New Zealand’s government is likely to receive higher revenues from corporate tax this year than originally estimated despite growing insurance liabilities from its accident compensation corporation (ACC) scheme, as it collects more from the portfolio investment entities (PIE) scheme first introduced in 2007.

Figures for the 11 months to 31 May show total tax revenues of NZ$50.54bn (US$40.5bn) against the Treasury’s forecast if NZ$49.87bn. Corporate tax revenues were 5.1% higher than forecast, with net terminal tax assessments and PIE tax NZ$200m ahead of expectations.

“This is encouraging, but the global environment remains uncertain, leading to a number of fluctuations in the tax take from month to month,” said the Finance Minister, Bill English. “This month’s accounts continue to be better than forecast, due to ongoing spending discipline and better than expected goods and service tax [GST]and corporate results. But revenue is still NZ$835m below Treasury’s forecast in the pre-election update last October.

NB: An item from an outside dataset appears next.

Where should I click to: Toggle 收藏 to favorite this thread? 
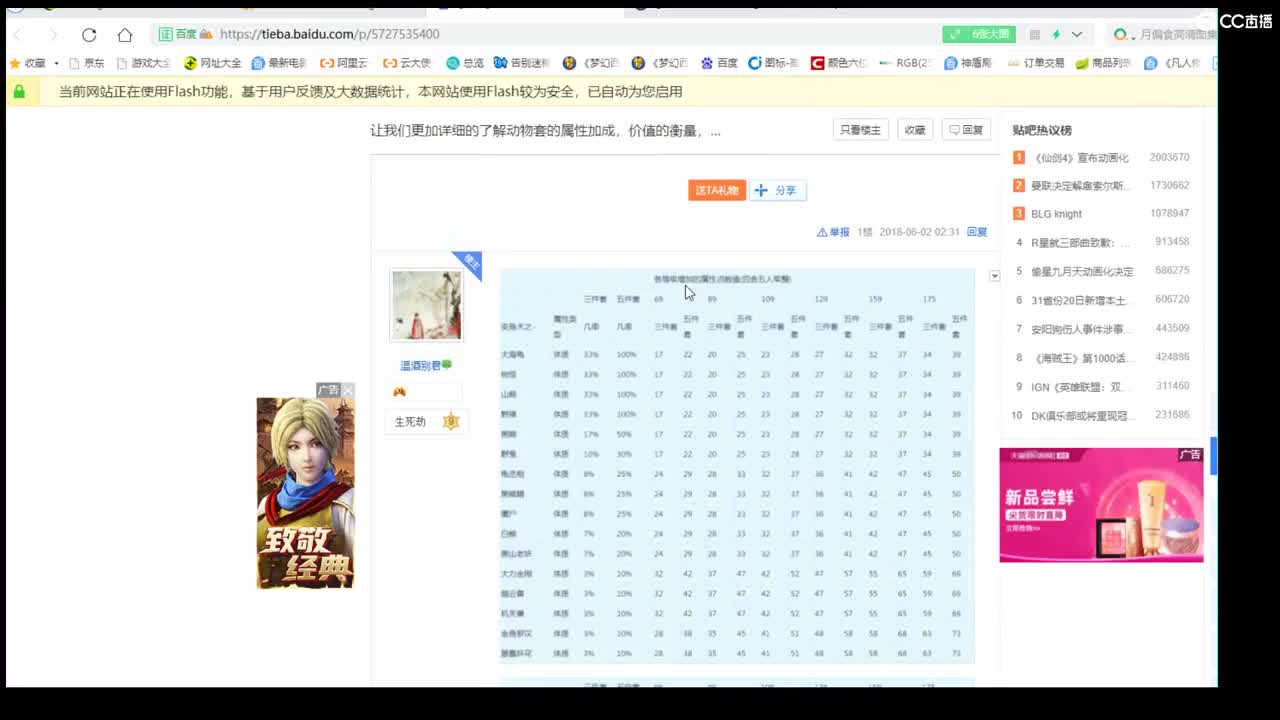point(914,129)
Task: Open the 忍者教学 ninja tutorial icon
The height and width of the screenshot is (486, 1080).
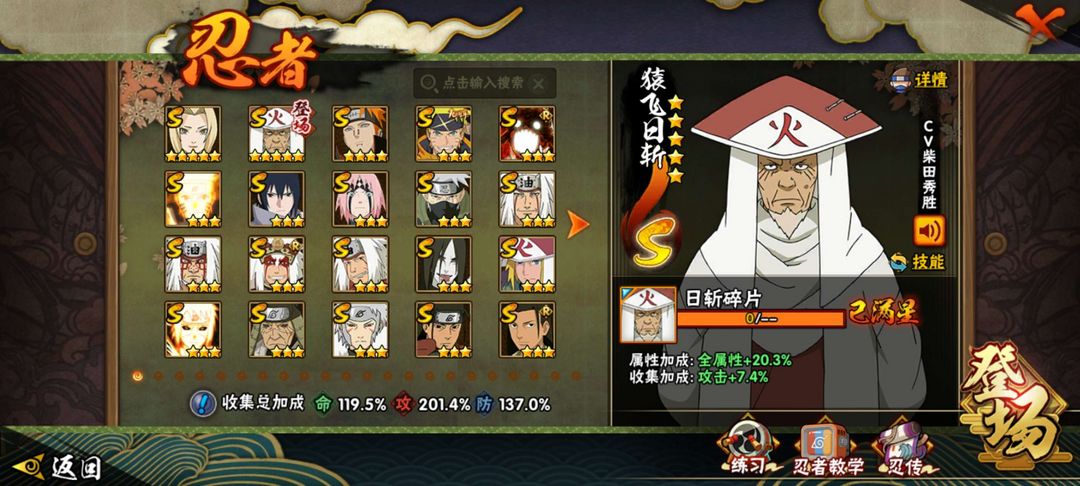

“These fluctuations reinforce the need for the government to keep a firm control on its costs, so that it can stay on track to surplus by 2014-15. We have seen moderate strength in the economy over the past year despite considerable disruption from global uncertainty.

“Balancing the books and returning to surplus is one of the most important things the government can do to build that resilience, as well as take pressure off interest rates and the exchange rate. This helps make our economy more competitive.”